According to renowned metaphysician Ted Andrews in his book, Sacred Sounds, "Every society, tradition, and religion has had teachings both magical and wondrous. The relaying and demonstrating of these wondrous teachings fell to individuals who were schooled in the natural and spiritual laws of the universe." (Andrews, 2001, 2003, p.ix). These were the ancient priests, priestesses, magicians, and shamans they we often hear archaeologists mention.
Those of us who research the origins of music, also read about prehistoric flutes and drums. And every culture, both nomadic and sedentary has possessed some type of fiddle, lute, flute and drum--everything from shepherds flutes, oracles lyres and medieval harps. These ancient and not-so ancient cultures also possessed the knowledge of healing with the power of sound and words. Many of these healing words were embedded in myths and legends, such as the Finnish national treasure, the Kalevala or the Icelandic Elder Edda. It was not enough to tell an accompanied story, an initiate needed to understand the sacred symbolism hidden in the various phrases and one needed to know which story to recite depending on the various tribal occasions.
Although sound healers and musicians today employ various instruments such as drums, flutes and harps in their healing modalities, many ancient healing traditions are extinct or about to be. According to a National Geographic News article, "Lord of the Rings Inspired by an Ancient Epic," first published in 2001, only one Finnish shamanic elder, Jussi Houvinen exists in Finland who understands the healing powers of the epic Kalevala. (Handwerk, 2001, 2004, online).
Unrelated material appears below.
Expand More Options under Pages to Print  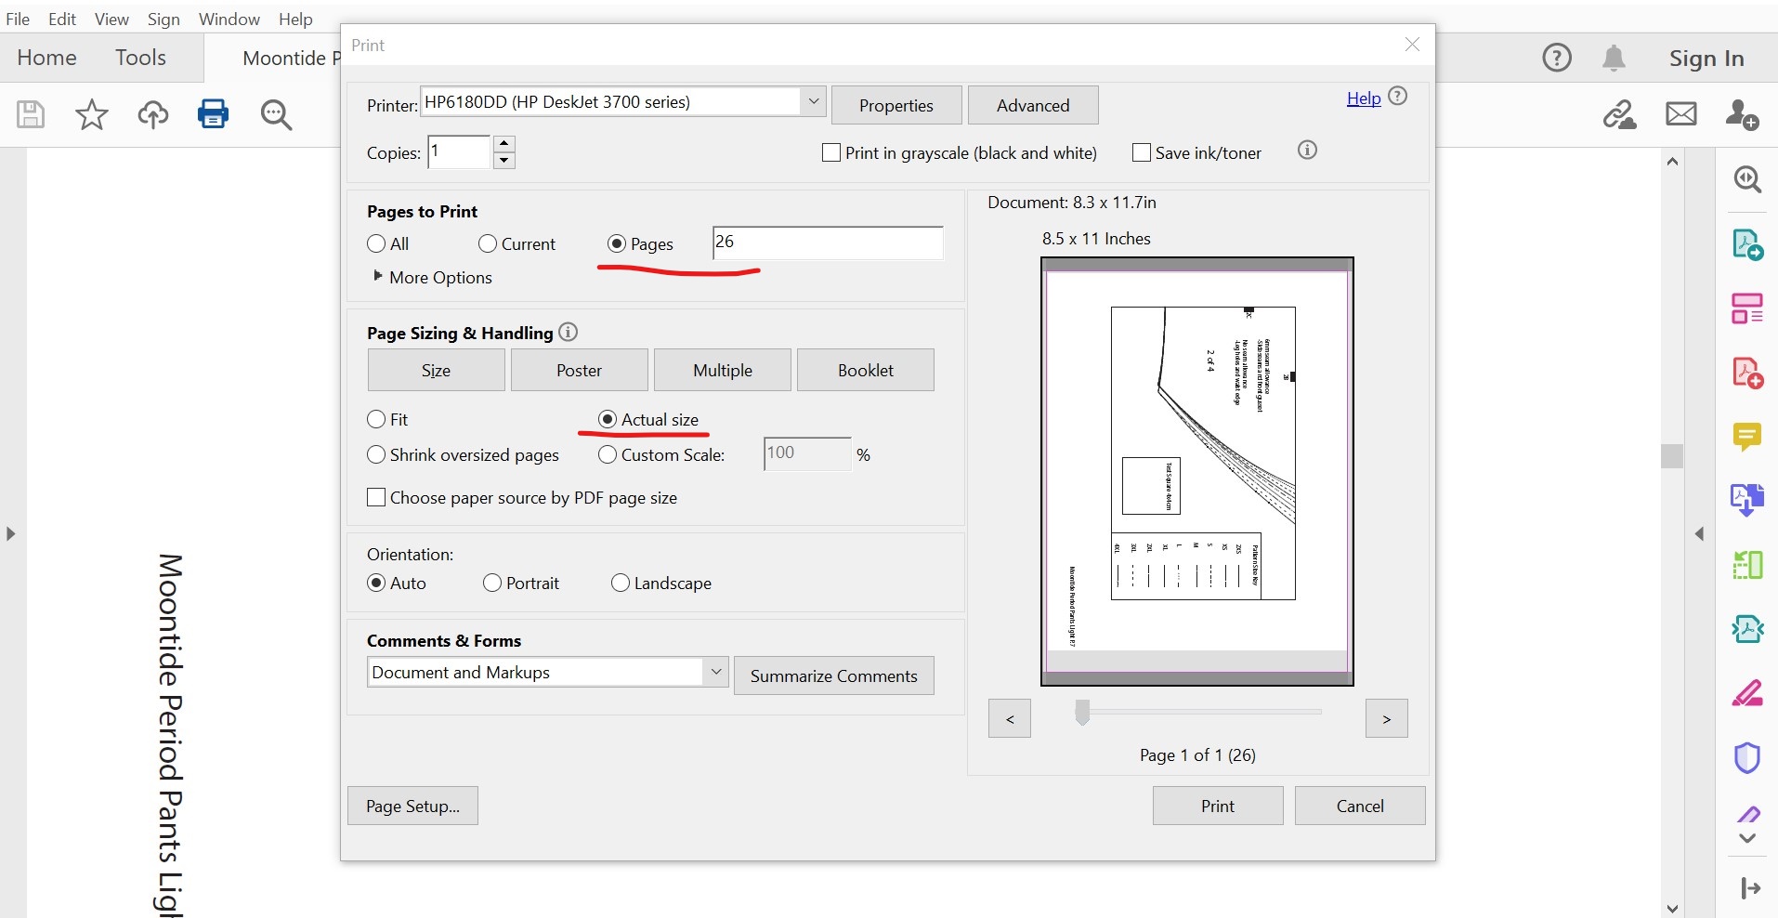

National Geographic Society explorer-in-residence, Wade Davis had traveled to Finland to research the shamanic aspects of the pre-Christian era, Finnish legend. The oral tradition which is sung by what are known as, rune singers is a thousands year old tradition that has been passed down from singer to singer. According to Davis, "In an oral tradition, the total richness of the language is no more than the vocabulary of the best storyteller. In other words, at any one point in time the boundaries of the language are being stretched according to the memory of the best storyteller."
National Geographic News journalist Handwerk reported, "In what was the Viena Karelia region, the oral tradition of the Finnish language is still alive, but now contained in the memory of just a single storyteller. His name is Jussi Houvinen, and he is Finland's last rune singer. This elderly man is a living link to myths and languages that have been passed mouth-to-ear over the ages in an unbroken chain."
Powerful stories have been extracted from the legend and transformed into children's literature and folk-pop groups such as Värttinä and Hedningarna have modernized the old shamanic rune songs that were once sung by initiates. The language and shamanic magic and healing intent has all but been lost because these musicians and children's storytellers lack the intent and training of a shamanic initiate so it is possible that the power of this oral legend will fade into the mist of time, at least in Finland. We will be left however with a few token souvenirs.
However, Norwegian vocalist and kantale player, (a harp that derives from the Kalevala Legends), Sinikka Langeland and kantale player, Ove Berg discovered remnants of the rune song tradition on wax-cylinders recordings of shamanic elders. Langeland and Berg featured those archival recordings along with contemporary rune songs on their CD, Tirun Lirun. While the featured elders, Puro-Juhoin Pekka and Kaisa Vilhuinen passed away during the early part of the last century, Langeland and Berg featured archival interviews with the elders on their label, Finnskogen Kulturverksted web site. The site lists a selection of rune songs with healing effects.
In my World Music Central article, "Rune Songs: Vainamoinen Returns," (Herlevi, 2004), I mention a quote that appears on the label's web site of what one of the last shamans, Puro-Juhoin Pekka told the last wise woman in Finnskogen, Kaisa Vilhuinen. "'You must not place the sword in the hands of a fool; With sorcery both good and evil can be done.' And often is in both legends and reality in places where this sort of magic is practiced. The rune songs featured on this CD were once used to protect people and their animals, to heal wounds and to cast a spell over bees."
Further in the article, "The rune songs that appear on Tirun Lirun run the gamut of epic poetry, such as track 4, "Vainamoinen" (from Kalevala Legends), to practical purposes, (the shamanic-inspired "Rollota" used to fire up the oven). "Kanteleensoitto" is an epic song that focuses on the musical instrument kantale (a lap harp believed in the legend to have been created by the shaman Vainamoinen). "Anfallsrune" is an incantation against fits and "Turskarune" is an incantation against wounds. "Jonnrune/Raudan jalgea" can stop a wound from bleeding and according to Professor Timo Leisio, 'The Skogfinn's runes to heal open wounds are so remarkable that they should be the subject of comprehensive research.'" (World Music Central, 2004, online).
However, some ancient healing musical traditions still thrive today, mainly because the traditions were passed down through generations of healers. Mainly these traditions can be found on the African continent and the Indian subcontinent.